**** Data listing

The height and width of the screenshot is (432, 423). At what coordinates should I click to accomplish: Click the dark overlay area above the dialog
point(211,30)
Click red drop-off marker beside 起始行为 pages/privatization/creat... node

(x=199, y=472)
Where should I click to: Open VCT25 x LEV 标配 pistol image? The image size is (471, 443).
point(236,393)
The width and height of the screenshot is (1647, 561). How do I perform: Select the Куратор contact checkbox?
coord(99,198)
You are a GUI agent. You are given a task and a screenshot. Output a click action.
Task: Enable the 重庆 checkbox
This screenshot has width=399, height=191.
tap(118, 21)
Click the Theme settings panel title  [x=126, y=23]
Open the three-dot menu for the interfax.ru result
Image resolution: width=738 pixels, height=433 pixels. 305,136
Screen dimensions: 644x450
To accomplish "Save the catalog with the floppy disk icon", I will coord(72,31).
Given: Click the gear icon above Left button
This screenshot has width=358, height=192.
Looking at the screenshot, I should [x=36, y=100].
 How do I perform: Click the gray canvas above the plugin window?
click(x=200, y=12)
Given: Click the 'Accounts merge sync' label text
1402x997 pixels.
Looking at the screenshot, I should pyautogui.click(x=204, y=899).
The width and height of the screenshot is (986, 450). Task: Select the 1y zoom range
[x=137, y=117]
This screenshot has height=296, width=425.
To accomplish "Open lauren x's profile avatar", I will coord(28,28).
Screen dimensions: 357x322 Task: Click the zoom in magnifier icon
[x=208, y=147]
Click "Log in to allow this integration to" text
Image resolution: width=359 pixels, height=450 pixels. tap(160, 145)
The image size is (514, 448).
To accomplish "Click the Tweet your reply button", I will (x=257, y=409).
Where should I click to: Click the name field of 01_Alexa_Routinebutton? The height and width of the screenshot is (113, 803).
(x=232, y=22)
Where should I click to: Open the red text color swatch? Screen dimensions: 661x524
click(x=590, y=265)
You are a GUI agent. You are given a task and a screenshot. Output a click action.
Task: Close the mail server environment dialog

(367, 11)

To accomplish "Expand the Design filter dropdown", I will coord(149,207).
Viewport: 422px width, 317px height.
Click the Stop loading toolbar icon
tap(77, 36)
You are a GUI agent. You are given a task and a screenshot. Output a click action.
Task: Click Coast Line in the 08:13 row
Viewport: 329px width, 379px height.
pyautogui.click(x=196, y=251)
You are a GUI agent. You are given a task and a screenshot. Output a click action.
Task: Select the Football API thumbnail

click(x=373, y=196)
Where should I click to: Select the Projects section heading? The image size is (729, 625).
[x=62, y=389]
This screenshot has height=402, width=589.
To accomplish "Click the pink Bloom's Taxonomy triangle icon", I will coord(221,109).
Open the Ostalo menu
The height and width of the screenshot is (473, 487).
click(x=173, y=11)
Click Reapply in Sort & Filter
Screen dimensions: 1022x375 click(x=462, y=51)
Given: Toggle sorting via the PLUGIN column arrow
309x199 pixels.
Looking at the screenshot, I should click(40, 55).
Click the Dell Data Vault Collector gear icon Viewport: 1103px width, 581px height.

********

Work required:
Would you reproduce the material above in full, exactly as given?

Written response:
The height and width of the screenshot is (432, 423). At what coordinates should I click to accomplish: Click the dark overlay area above the dialog
point(211,30)
Click red drop-off marker beside 起始行为 pages/privatization/creat... node

(x=199, y=472)
Where should I click to: Open VCT25 x LEV 标配 pistol image? The image size is (471, 443).
point(236,393)
The width and height of the screenshot is (1647, 561). How do I perform: Select the Куратор contact checkbox?
coord(99,198)
You are a GUI agent. You are given a task and a screenshot. Output a click action.
Task: Enable the 重庆 checkbox
This screenshot has width=399, height=191.
tap(118, 21)
Click the Theme settings panel title  [x=126, y=23]
Open the three-dot menu for the interfax.ru result
Image resolution: width=738 pixels, height=433 pixels. 305,136
Screen dimensions: 644x450
To accomplish "Save the catalog with the floppy disk icon", I will coord(72,31).
Given: Click the gear icon above Left button
This screenshot has width=358, height=192.
Looking at the screenshot, I should [x=36, y=100].
 How do I perform: Click the gray canvas above the plugin window?
click(x=200, y=12)
Given: Click the 'Accounts merge sync' label text
1402x997 pixels.
Looking at the screenshot, I should pyautogui.click(x=204, y=899).
The width and height of the screenshot is (986, 450). Task: Select the 1y zoom range
[x=137, y=117]
This screenshot has height=296, width=425.
To accomplish "Open lauren x's profile avatar", I will coord(28,28).
Screen dimensions: 357x322 Task: Click the zoom in magnifier icon
[x=208, y=147]
Click "Log in to allow this integration to" text
Image resolution: width=359 pixels, height=450 pixels. tap(160, 145)
The image size is (514, 448).
To accomplish "Click the Tweet your reply button", I will (x=257, y=409).
Where should I click to: Click the name field of 01_Alexa_Routinebutton? The height and width of the screenshot is (113, 803).
(x=232, y=22)
Where should I click to: Open the red text color swatch? Screen dimensions: 661x524
click(x=590, y=265)
You are a GUI agent. You are given a task and a screenshot. Output a click action.
Task: Close the mail server environment dialog

(367, 11)

To accomplish "Expand the Design filter dropdown", I will coord(149,207).
Viewport: 422px width, 317px height.
Click the Stop loading toolbar icon
tap(77, 36)
You are a GUI agent. You are given a task and a screenshot. Output a click action.
Task: Click Coast Line in the 08:13 row
Viewport: 329px width, 379px height.
pyautogui.click(x=196, y=251)
You are a GUI agent. You are given a task and a screenshot. Output a click action.
Task: Select the Football API thumbnail

click(x=373, y=196)
Where should I click to: Select the Projects section heading? The image size is (729, 625).
[x=62, y=389]
This screenshot has height=402, width=589.
To accomplish "Click the pink Bloom's Taxonomy triangle icon", I will coord(221,109).
Open the Ostalo menu
The height and width of the screenshot is (473, 487).
click(x=173, y=11)
Click Reapply in Sort & Filter
Screen dimensions: 1022x375 click(x=462, y=51)
Given: Toggle sorting via the PLUGIN column arrow
309x199 pixels.
Looking at the screenshot, I should click(40, 55).
Click the Dell Data Vault Collector gear icon Viewport: 1103px width, 581px height.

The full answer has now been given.